A group of U.S. budget carriers, among them Frontier and Avelo, has presented a proposal seeking $2.5 billion in government support in exchange for warrants that could later convert into equity positions.
The $2.5 billion amount was calculated by the carriers as the additional jet fuel expense they now expect to incur this year compared with earlier forecasts. That estimate rests on an assumption that jet fuel prices will average above $4 a gallon for the remainder of the year.
Negotiations over a potential economic aid arrangement are ongoing and are expected to proceed in the coming days. Executives from several budget airlines met with senior U.S. officials in Washington, D.C., last week as part of those discussions.
Global airlines have been hit by a spike in jet fuel costs, with the disruption to oil supplies attributed to the U.S.-Israel war on Iran cited as a driver of higher upstream prices. Low-cost carriers are viewed as particularly exposed because they typically operate with very thin profit margins.

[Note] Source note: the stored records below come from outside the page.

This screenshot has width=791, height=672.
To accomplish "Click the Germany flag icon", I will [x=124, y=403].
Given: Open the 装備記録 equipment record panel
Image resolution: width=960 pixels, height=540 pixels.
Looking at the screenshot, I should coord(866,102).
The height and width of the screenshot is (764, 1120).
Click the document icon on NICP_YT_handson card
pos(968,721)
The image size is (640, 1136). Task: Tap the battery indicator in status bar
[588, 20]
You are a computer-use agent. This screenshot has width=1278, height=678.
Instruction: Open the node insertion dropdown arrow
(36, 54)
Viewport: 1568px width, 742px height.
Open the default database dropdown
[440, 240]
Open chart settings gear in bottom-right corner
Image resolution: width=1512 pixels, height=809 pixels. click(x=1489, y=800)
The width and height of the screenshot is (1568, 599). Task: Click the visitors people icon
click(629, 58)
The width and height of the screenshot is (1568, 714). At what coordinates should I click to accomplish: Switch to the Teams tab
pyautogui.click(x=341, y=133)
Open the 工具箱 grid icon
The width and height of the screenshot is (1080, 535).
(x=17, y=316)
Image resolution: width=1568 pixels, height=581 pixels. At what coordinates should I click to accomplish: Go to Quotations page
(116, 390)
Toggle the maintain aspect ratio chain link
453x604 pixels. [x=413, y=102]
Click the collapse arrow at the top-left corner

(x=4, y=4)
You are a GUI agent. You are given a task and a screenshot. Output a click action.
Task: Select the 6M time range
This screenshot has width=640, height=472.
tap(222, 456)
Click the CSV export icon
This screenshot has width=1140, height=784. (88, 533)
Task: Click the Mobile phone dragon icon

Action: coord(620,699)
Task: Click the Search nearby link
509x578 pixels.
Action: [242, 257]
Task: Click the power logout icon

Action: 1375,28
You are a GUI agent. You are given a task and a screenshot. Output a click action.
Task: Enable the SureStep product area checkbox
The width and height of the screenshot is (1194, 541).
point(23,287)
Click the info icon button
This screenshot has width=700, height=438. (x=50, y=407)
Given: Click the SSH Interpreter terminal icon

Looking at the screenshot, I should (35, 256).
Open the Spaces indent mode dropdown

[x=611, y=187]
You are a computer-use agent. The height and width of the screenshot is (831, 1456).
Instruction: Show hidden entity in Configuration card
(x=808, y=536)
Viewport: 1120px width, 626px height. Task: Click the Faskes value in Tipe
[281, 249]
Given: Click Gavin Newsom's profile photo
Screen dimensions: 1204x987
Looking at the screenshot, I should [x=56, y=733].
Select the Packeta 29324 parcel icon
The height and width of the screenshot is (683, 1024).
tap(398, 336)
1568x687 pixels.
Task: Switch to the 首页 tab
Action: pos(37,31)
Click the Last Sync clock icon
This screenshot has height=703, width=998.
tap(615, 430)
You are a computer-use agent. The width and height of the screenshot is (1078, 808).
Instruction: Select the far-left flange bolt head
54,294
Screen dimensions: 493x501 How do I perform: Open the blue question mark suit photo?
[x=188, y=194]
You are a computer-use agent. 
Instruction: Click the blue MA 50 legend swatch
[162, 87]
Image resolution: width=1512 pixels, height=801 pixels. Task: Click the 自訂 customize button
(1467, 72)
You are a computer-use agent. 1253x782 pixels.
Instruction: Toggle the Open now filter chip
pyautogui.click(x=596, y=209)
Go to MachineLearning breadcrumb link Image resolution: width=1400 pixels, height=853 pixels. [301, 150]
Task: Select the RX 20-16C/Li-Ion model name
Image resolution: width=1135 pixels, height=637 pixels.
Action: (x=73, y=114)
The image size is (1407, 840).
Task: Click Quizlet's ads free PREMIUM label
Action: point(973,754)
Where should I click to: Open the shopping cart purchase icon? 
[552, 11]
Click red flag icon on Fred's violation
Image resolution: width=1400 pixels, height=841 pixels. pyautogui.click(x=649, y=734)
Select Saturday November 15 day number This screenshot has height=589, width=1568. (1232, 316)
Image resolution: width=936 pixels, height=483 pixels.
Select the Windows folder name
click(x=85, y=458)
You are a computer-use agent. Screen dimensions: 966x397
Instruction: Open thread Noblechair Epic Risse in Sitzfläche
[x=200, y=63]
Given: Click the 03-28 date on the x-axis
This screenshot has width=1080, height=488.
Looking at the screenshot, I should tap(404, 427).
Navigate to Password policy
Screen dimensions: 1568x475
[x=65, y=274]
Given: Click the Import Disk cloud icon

Separately, the Trump administration has been seen considering measures to prevent the liquidation of Spirit Airlines. The company is reportedly in talks that could provide up to $500 million in assistance in return for warrants that would grant a major stake in the airline.
Context and implications
The carriers calculated their request by comparing updated fuel-cost forecasts to earlier projections, isolating the incremental burden they say has arisen from recent price movements. The explicit fuel-price assumption used in the calculation - an average above $4 a gallon for the balance of the year - is central to the $2.5 billion estimate.
The structure of the proposal - aid exchanged for warrants convertible into equity - would provide the government a potential ownership avenue if the assistance is provided and subsequently converted.
Talks between airline executives and government officials indicate active consideration of targeted relief for the sector, with attention on carriers perceived as most at risk due to narrow operating margins.